When teaching functional skills, I explain the problem solving aspect to students using the D.I.C.E acronym suggested by Chris Farrell

For Level 1 classes, I teach a lot of the Calculation topics for Level 2 as well as for the Level 1 syllabus. The tutors who teach the Level 2 follow on class can focus on the harder problems and trickier reading that the students need to develop.

Functional skills level 1 Maths students find ratios a bit harder than other aspects of the course. At Level 1, the questions involving ratio are straight forward, and the colon notation (1:4) is seldom used. Level 2 introduces the colon notation and the problems bet trickier. This page s a follow up to an earlier page about dividing by sharing out and describes two ways of looking at ratios that students thought up for themselves in a recent lesson.

Counting in groups

Prompted by this question;

Freda wants to tile the fireplace. She needs 48 tiles and wants to use one green tile for every two yellow tiles. How many tiles of each colour does Freda have to buy?

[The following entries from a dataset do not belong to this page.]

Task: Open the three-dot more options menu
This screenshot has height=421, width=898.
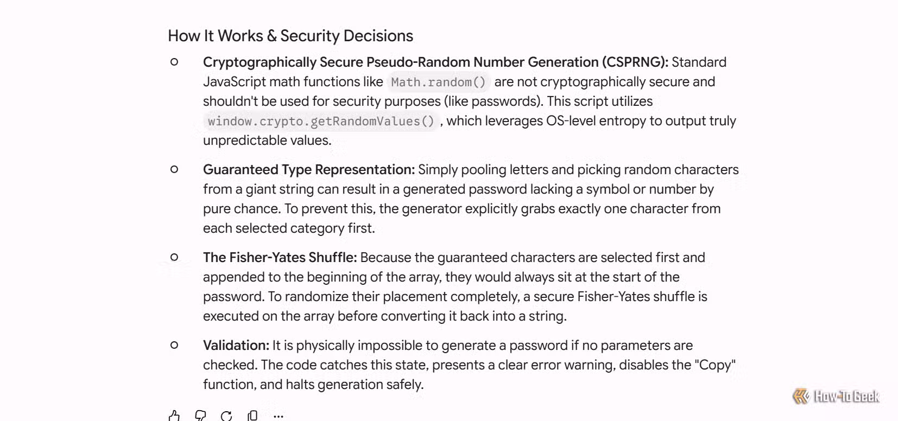Action: tap(279, 416)
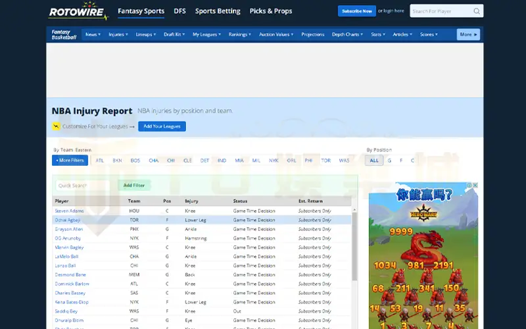Click the Subscribe Now button
The image size is (526, 329).
tap(357, 11)
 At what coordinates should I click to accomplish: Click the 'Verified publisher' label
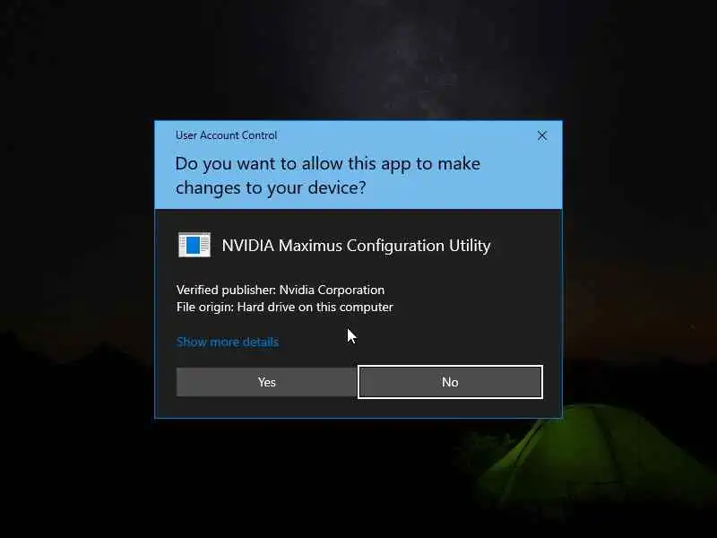(226, 290)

we drew a 'group' of 3 tiles...

my sketch of the interactive whiteboard session; shows two yellow tiles next to one green tile

...and then asked how many 'groups' were needed to make the 48 tiles, established by dividing. Each group has two yellow tiles so 16 × 2 = 32 yellow and 16 green tiles needed. The 'check' by adding was found without prompting (I've been pushing the idea of independent calculation as a check).

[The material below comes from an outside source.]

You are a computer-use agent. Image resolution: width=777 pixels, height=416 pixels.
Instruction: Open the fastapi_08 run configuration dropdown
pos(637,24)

Putting tallies under the ratio numbers

Prompted by this question;

Kamaljit mixes orange squash and water in the ratio 2:3 to make a drink. She wants to make 750ml of drink. How much orange squash and how much water does she need?

the student added the 2 parts and 3 parts to get 5, then divided into 750 to find the value of one part. Multiplying by each number in the ratio wasn't obvious however despite demonstrations by traditionally taught class members on the whiteboard. Suddenly, the idea of 'tallying' the number of equal parts underneath each ratio number and then adding the contributions emerged (see my sketch).

divided by the total number of parts then tallied the number of equal shares under each ratio number and added

The check by adding was found as a natural extension.

One part known, find the other part

The tallying method worked fine as the student grasped dividing the known quantity by the number of parts in the corresponding ratio number directly. The counting in groups method needed a few more drawings to extend the idea to when the total is not known.

Oddly enough, some visual problems using line lengths were solved without issue, so the ideas of proportion are well understood.

Screen grab from the slideshare presentation used full screen in the class

I think that students find it hard to form a single schema for fractions-ratios-proportion-decimals-percentages. They seem to keep different routines separate from each other. I'll carry on trying to find a way of inductively forming a single rich map of proportion concepts!